WAT TE DOEN ALS EEN VAN DE TWEE BETERE CIJFERS HAALT DAN DE ANDER?

In feite speelt dit ook bij kinderen van verschillende leeftijden, al is het bij tweelingen heftiger. Ouders kunnen er het beste geen punt van maken. Het belangrijkste is of een kind zich inspant en of het het naar zijn zin heeft op school. Vaak is het de tweeling zelf die vergelijkt. Leg hen dan uit dat elk van beiden hun eigen talenten hebben. De een is goed in sport, de ander in taal. Als er hele grote verschillen zijn, is het meestal goed on hen in aparte klassen te plaatsen. Dan kunnen ze allebei hun eigen capaciteiten ontwikkelen zonder te vergelijken. Ook voor het kind dat beter presteert, kan het een opluchting zijn! Want het komt niet zelden voor dat dit kind minder gaat presteren om zijn zusje of broertje geen pijn te doen.

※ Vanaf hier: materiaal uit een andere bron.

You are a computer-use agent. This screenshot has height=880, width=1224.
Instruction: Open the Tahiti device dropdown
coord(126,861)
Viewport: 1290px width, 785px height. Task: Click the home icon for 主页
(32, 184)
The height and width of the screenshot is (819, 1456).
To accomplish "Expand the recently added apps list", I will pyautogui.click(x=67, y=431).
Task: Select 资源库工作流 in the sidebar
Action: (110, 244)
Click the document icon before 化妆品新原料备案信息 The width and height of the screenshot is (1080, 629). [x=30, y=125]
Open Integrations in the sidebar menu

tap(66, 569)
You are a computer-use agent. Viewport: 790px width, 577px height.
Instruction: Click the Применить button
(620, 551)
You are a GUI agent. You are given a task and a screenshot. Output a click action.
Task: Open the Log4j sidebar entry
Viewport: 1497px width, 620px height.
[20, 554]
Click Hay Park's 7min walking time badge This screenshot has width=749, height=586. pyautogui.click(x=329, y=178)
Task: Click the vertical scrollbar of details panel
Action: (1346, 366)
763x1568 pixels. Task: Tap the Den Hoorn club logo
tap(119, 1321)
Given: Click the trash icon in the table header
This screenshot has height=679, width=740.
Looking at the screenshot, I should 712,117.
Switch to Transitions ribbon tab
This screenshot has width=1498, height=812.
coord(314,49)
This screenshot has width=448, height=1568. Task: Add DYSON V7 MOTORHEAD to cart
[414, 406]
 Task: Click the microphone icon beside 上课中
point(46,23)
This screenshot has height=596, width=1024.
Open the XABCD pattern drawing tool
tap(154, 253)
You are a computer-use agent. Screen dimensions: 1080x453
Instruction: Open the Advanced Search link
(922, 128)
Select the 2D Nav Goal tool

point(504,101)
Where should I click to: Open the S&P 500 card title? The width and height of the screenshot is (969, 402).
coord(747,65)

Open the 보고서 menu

WAT IS HET BESTE VAN HET TWEELINGZIJN VOOR DE KINDEREN ZELF EN VOOR DE OUDERS?

Voor de tweeling is dat het hebben van een trouwe kameraad. Oudere tweelingen noemen dit ook altijd als positief punt. Voor de ouders is het heel speciaal om de bijzondere band tussen hun kinderen mee te maken. Een moeder vertelde me laatst nog hoe ze geniet als haar twee-jarige tweeling samen speelt. Ze kunnen samen een uur in de weer zijn met hun poppen die gewassen en aangekleed worden. Ook lezen ze die voor of elkaar en al die tijd vragen ze amper tijd van de moeder. Ze gaan helemaal op in hun spel. Dit zijn de bijzondere momentjes waar ouders van genieten. Een tweeling opvoeden is niet makkelijk en zeker vermoeiend, maar het is ook enorm verrijkend. Dit is zo voor alle ouders, maar ouders van een tweeling beleven, in mijn ogen, dit met een extra dimensie.

—————-

Dit interview werd gepubliceerd in het driemaandelijkse blad ‘Múltiples’ van de Vereniging van Ouders van Meerlingen, AMAPAMU, uit Madrid, zomer 2012.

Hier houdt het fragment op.